Reproduce these records verbatim, beginning at the line that contains "The height and width of the screenshot is (794, 1152)." and stopping after the line that contains "Open the notifications".

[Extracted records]
————

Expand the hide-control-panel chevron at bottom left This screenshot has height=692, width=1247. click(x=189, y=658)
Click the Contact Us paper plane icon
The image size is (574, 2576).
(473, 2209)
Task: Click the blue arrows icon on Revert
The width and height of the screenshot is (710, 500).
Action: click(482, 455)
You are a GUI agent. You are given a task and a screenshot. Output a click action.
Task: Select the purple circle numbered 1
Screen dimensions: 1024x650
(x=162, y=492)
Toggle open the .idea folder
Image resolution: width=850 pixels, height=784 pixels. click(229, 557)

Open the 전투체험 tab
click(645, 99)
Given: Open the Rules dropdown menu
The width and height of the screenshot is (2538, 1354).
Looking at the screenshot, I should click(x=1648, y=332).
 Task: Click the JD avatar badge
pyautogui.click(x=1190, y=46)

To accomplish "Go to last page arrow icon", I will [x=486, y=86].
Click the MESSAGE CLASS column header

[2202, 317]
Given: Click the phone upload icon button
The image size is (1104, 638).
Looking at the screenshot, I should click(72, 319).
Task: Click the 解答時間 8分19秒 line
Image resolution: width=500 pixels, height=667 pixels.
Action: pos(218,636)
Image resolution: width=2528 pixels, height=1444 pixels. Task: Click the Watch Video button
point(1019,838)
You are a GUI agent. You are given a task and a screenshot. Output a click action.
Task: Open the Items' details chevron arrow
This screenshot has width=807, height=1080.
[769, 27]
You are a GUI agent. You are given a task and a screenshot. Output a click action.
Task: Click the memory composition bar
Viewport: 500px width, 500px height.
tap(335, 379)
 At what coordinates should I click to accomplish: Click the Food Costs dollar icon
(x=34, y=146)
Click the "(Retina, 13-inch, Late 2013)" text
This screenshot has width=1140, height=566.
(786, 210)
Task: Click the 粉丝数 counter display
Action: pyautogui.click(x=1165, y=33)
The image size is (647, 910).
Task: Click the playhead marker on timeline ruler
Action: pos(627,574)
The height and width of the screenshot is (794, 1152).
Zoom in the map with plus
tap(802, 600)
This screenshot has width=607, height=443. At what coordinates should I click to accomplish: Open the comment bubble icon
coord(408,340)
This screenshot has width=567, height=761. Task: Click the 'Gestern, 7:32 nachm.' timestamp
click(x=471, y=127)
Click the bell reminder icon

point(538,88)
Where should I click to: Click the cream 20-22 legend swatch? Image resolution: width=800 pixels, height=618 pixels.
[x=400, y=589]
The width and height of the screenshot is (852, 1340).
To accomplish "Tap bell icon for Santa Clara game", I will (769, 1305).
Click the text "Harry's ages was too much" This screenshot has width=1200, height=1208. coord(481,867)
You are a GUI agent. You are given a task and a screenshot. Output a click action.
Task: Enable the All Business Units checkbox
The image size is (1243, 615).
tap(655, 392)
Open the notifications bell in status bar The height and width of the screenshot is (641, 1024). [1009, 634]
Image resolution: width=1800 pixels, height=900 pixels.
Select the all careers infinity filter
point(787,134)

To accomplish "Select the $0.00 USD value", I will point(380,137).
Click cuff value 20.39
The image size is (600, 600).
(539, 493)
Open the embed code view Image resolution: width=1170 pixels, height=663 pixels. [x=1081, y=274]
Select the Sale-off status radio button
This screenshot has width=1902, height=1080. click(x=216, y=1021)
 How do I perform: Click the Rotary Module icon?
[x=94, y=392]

————

• [COMPLETE OUTPUT]
The height and width of the screenshot is (794, 1152).
Zoom in the map with plus
tap(802, 600)
This screenshot has width=607, height=443. At what coordinates should I click to accomplish: Open the comment bubble icon
coord(408,340)
This screenshot has width=567, height=761. Task: Click the 'Gestern, 7:32 nachm.' timestamp
click(x=471, y=127)
Click the bell reminder icon

point(538,88)
Where should I click to: Click the cream 20-22 legend swatch? Image resolution: width=800 pixels, height=618 pixels.
[x=400, y=589]
The width and height of the screenshot is (852, 1340).
To accomplish "Tap bell icon for Santa Clara game", I will (769, 1305).
Click the text "Harry's ages was too much" This screenshot has width=1200, height=1208. coord(481,867)
You are a GUI agent. You are given a task and a screenshot. Output a click action.
Task: Enable the All Business Units checkbox
The image size is (1243, 615).
tap(655, 392)
Open the notifications bell in status bar The height and width of the screenshot is (641, 1024). [1009, 634]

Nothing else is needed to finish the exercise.